In 2007 the South Australian Jockey Club signed a deal with developers AVJennings and Urban Pacific to develop the former Cheltenham Park Racecourse for housing. St Clair Village was opened on 1 May 2013 by the Premier of South Australia Jay Weatherill. The centre is home to a Coles Supermarket and 10 speciality shops. Construction work on the new St Clair station on the Outer Harbor railway line commenced in June 2013, with the station opening on 23 February 2014.

== Homestead controversy ==

'St Clair' is also the name of the longstanding local park adjacent to the new suburb. The land was originally part of Bower's Estate, on which the St Clair homestead also stood on Woodville Road. The St Clair homestead was later compulsorily acquired by the council and demolished to make way for the St Clair Recreation Centre. In 2008 the Charles Sturt Council proposed a land swap between 4.7 hectares of the Reserve (including the St Clair Oval) with an adjoining contaminated site on the former Actil factory land. This was proposed to allow residential development on the parklands and Oval site. Despite community opposition, including a legal challenge by a group of local residents, the land swap proceeded in late 2009.

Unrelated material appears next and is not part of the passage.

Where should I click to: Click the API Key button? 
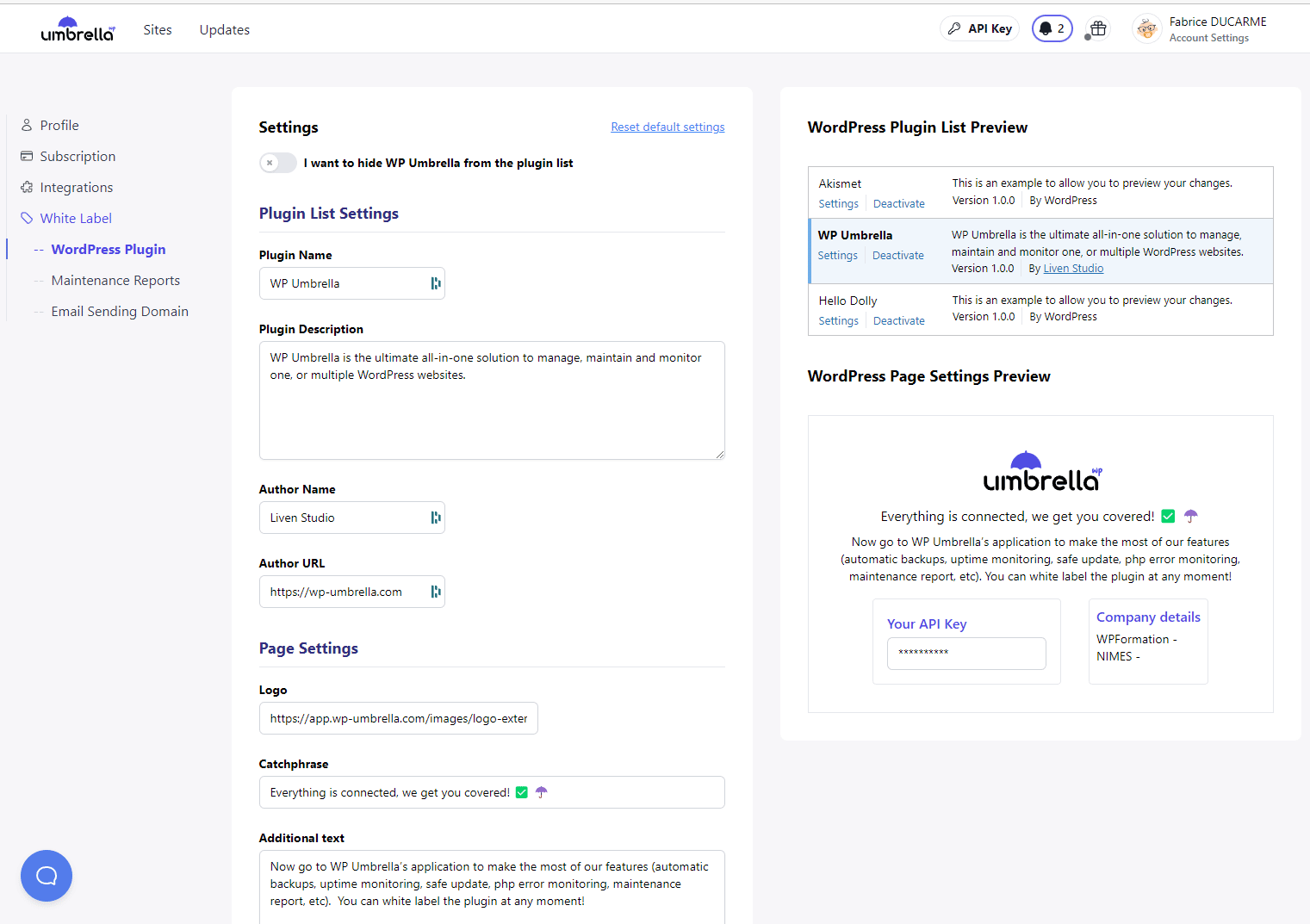tap(980, 28)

The Council voted 13 to 3 to proceed with the land swap and transfer the land to the State Government's Land Management Corporation (now known as Renewal SA). This was despite concerns raised by local residents over the unequal nature of the swap (in both land value and open space) and the loss of the park. As of July 2013, the original park remains undeveloped. The Parliament's Upper House has voted to launch another inquiry into the swap and the South Australian chapter of the Returned Service League has voted to support the motion to have the original park retained as a war memorial, both to realise the 1942 petition, and to honour the scattered ashes of war veterans.'

==Politics==
St Clair is part of Woodville Ward in the City of Charles Sturt local government area. It also lies in the state electoral district of Cheltenham and the federal electoral division of Port Adelaide.

== Notable people ==
Some notable people include: Jay Weatherill, former premier of South Australia.